To get the brightest image from a scope, the magnification from the scope must produce an exit   pupil (the beam width leaving the eyepiece) pupil less than 5-7 mm. Otherwise some of the light leaving the scope doesn’t enter the eye and is wasted. This defines the minimum magnification you can use for a given aperture. For example with the 8” and a 5mm exit pupil, this minimum magnification is 200/5 = X40. (The SCT has a focal length of 2000mm, so this is an eyepiece of 50mm FL). A lower magnification than this is not harmful, it is just that you are then not making use of all the available aperture. 7X50 binoculars are known as “night glasses” for exactly this reason – their exit pupil is 7mm, making the best use of all night-time light. Therefore, going up in aperture does not necessarily make the view brighter, but rather allows you to us a higher magnification for the same brightness. This might be a huge advantage for small objects like planetary nebulae, but less so for extended objects. Bigger aperture also improves resolution, allowing you to split closer binaries, but this is usually not the critical issue for faint fuzzies. The other issues affecting brightness are the eye sensitivity (more of this later) and its “integration time”, or the time period over which the eye sums the image it sees. This is its “shutter speed” and there is some literature that suggests in the dark, this is about 0.2 seconds. Again. see

Now, from here, I have NEVER conclusively seen any galactic spiral arms visually, although sometimes I have persuaded myself I can. So when I first coupled up the PD camera to the 8”, and turned it on M51, this is what I saw, live, with no processing at all:

Bingo!
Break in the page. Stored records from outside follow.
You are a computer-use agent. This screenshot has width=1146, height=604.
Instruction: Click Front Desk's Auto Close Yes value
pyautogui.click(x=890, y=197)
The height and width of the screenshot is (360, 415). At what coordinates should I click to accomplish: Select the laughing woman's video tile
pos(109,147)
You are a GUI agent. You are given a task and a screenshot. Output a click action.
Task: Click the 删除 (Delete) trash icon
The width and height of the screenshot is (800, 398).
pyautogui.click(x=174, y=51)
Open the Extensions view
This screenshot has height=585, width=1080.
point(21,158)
Spiral arms!

So if we are now talking about imaging, rather than the eyeball, what comes into play for image brightness?

3 things.

  • Focal ratio (not aperture)
  • Integration time. The PD single image is 1/50 second. Its “senseup” parameter allows it to internally stack up to 1024 single images, giving an integration time of about 20 seconds, or about 100 times the eyeball.
  • If the CCD had the same sensitivity as the eye, the brightness of the CCD image would be the same as the eye if a senseup of 4 were used. An experiment is called for!. I attached a lens to the camera, set it to around f/3 (similar to the eye), then in a darkened room compared the image from it to that I could see with my eye for various senseups. Although this is a very crude experiment, I reckoned that about senseup=2 was about right-not miles away from the predicted value. So a senseup of 1024 suggests a sensitivity about 8 stops faster than the eyeball.
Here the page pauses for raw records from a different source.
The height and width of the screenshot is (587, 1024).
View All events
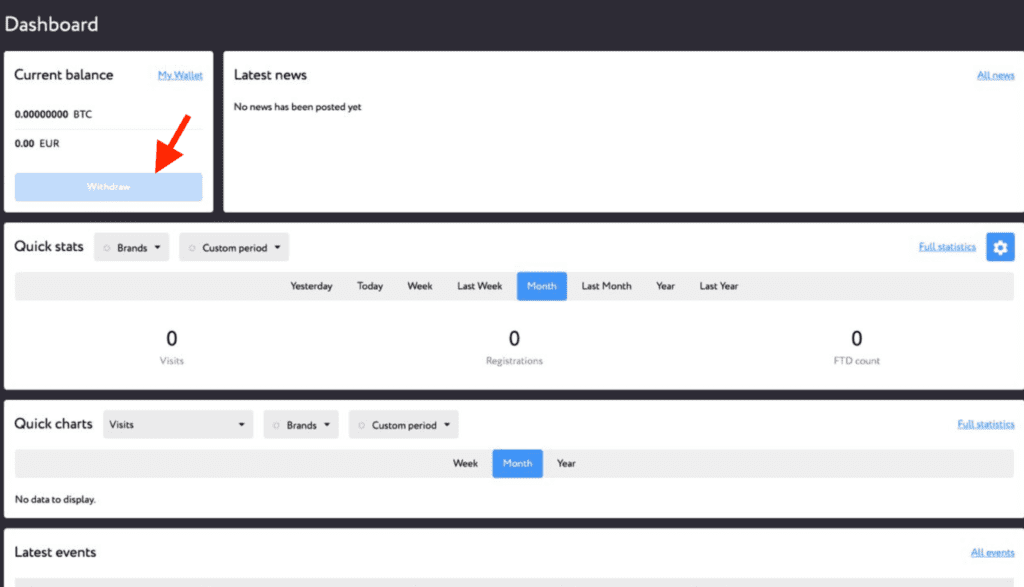tap(992, 552)
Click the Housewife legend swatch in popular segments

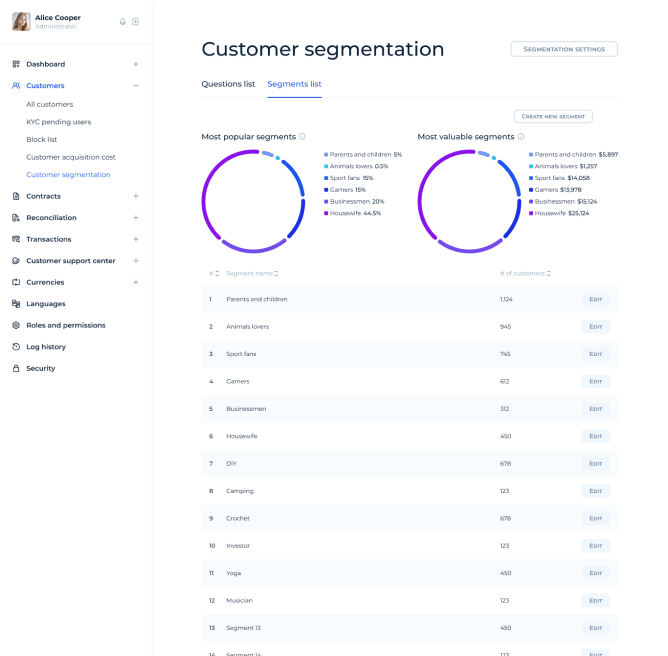[326, 213]
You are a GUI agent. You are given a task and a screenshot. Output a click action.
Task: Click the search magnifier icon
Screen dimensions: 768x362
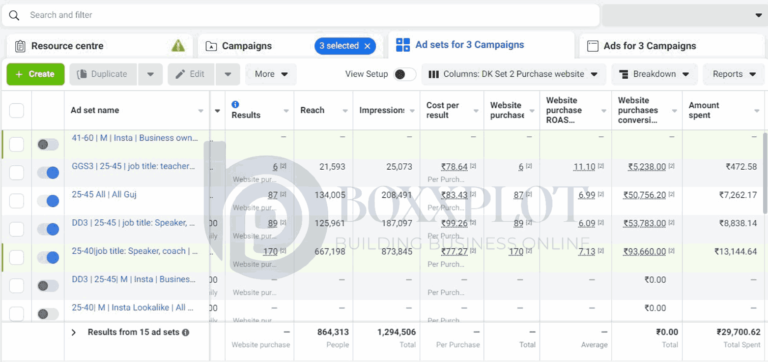[x=14, y=16]

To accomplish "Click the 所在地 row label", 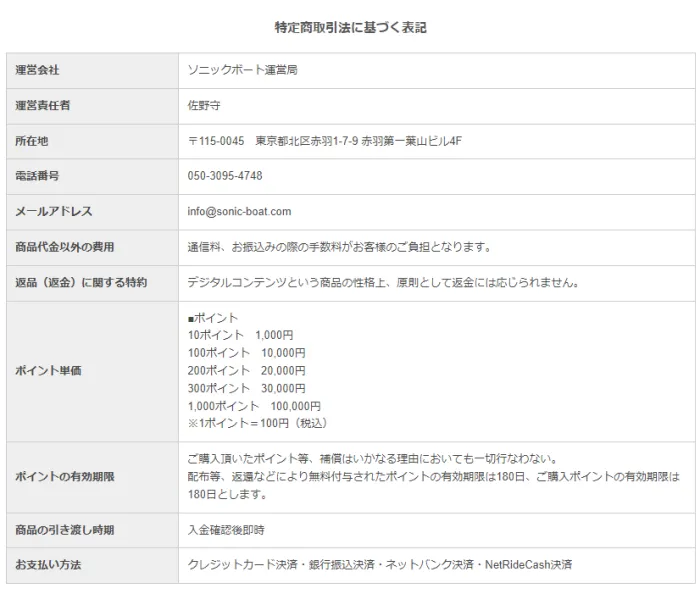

There is also another factor involved, and that is contrast. This is the brightness of the faint fuzzy compared to the sky “background”, and I have found that with our local skies, that is the controlling factor. You can improve this visually using filters (UHC or OIII for example). These tend to dim the whole view, but the right one can improve contrast. Light pollution filters used to be good in the days of low-pressure sodium street lighting but are not much use with LED lights. On the other hand, the camera has a “gamma” setting that allows you to “stretch” the contrast, live, or if you post-process, the sky is the limit, as they say! For example, stacked 11 of the basic frames of M51 (11264 frames in total), processed it with GIMP, and here is the result. It is flipped vertically to get the orientation right (See for the details). Stacking 11 frames with a senseup of 1024 gives another 3 ½ stops faster than the eyeball or 11 or so altogether.

Interesting as all this might be, let’s remember that this is a hobby – and you do whatever you enjoy!

As a final thought, Lord Rosse used a 72″ aperture reflector to first identify the spiral nature of M51!